**Reading text:**
╔══

Science at work 24 January 2022
The figures for dairy
- Around 820 Mt of milk are produced worldwide each year, with an annual growth rates of between 1 and 2%.
- More than 80% of the milk consumed comes from dairy cows, 10 to 15% from buffaloes, less than 4% from small ruminants and less than 1% from camels.
- 118 million dairy farms worldwide, with an average of three cows per farm; there are 70 million in India.
- In France and Germany, the average per dairy farm is 65 cows; the figure is 94 in the Netherlands and 274 in Australia.
- In the USA, half of dairy cows are reared on "megafarms" with more than 1000 cows.
- In 20 years, dairy production has increased by 60% in Asia, 45% in Africa and 40% in Latin America.
- Over the past 20 years, dairy consumption has more or less stagnated in developed countries; it has increased by 100% in Africa and 110% in Asia.
- Less than 10% of global output is traded overseas, in the form of milk powders, cheese and butter.

╚══

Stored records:
╔══

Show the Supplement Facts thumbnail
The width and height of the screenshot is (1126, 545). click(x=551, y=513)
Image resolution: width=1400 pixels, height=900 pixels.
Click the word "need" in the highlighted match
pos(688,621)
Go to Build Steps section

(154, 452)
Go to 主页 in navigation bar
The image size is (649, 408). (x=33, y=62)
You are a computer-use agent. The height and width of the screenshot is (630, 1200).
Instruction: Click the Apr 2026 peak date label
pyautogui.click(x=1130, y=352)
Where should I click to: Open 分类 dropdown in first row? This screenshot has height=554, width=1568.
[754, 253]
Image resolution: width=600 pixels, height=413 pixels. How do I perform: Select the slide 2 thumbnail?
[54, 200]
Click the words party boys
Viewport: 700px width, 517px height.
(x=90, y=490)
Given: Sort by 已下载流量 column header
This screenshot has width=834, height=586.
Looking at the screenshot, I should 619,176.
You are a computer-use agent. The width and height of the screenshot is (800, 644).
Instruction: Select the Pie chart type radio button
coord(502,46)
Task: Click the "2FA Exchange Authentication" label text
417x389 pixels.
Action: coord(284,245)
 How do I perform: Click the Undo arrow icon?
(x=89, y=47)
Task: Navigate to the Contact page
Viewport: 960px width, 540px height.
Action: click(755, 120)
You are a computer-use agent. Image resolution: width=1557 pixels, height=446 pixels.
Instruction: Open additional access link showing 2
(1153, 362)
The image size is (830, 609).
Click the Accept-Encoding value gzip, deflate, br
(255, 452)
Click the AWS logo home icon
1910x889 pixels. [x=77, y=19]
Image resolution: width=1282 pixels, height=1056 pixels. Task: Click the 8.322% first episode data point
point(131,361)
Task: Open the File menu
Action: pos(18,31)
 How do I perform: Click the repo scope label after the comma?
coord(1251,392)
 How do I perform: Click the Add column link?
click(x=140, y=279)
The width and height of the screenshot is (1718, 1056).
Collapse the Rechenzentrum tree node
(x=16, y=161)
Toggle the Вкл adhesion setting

╚══

Proceed with the dairy figures text, starting after its last point about milk traded overseas. The stored records are not needed here.

**Exercise result:**
Since the abolition of dairy quotas within the European Union, the sector has seen increasing international competition. However, the prospects for development are still good: the rapid growth in consumption in the global South, particularly in emerging countries like China, should boost market growth.
The question is: which players and regions will benefit from that growth? What impacts will the development of increasingly intensive dairy production have on the environment? In short, what impacts will the dairy sector have on sustainable territorial development?
The stakeholders in dairy chains in the global South – herders, agropastoralists, peasant farmers, commercial farms, collectors and industry – face many challenges:
- Ensuring the development of environmentally friendly dairy production, notably that minimizes GHG emissions, consumes as little as possible in terms of chemical inputs and fossil fuels, and keeps pollution to a minimum, particularly by developing grazing systems.
- Fostering the complementarities between livestock production and local agricultural activities, by using agroindustrial by-products as livestock feed and livestock manure as fertilizer.
- Securing the development of milk collection and processing in rural areas where dairying is a vital activity.
- Promoting the comparative advantages of dairy regions, particularly when alternative income sources are limited.
- Satisfying increasing demand for quality products tailored to local food and industrial preferences.
- Preserving the range of expertise, genetic resources and dairying cultures.
- Anticipating and avoiding major health risks.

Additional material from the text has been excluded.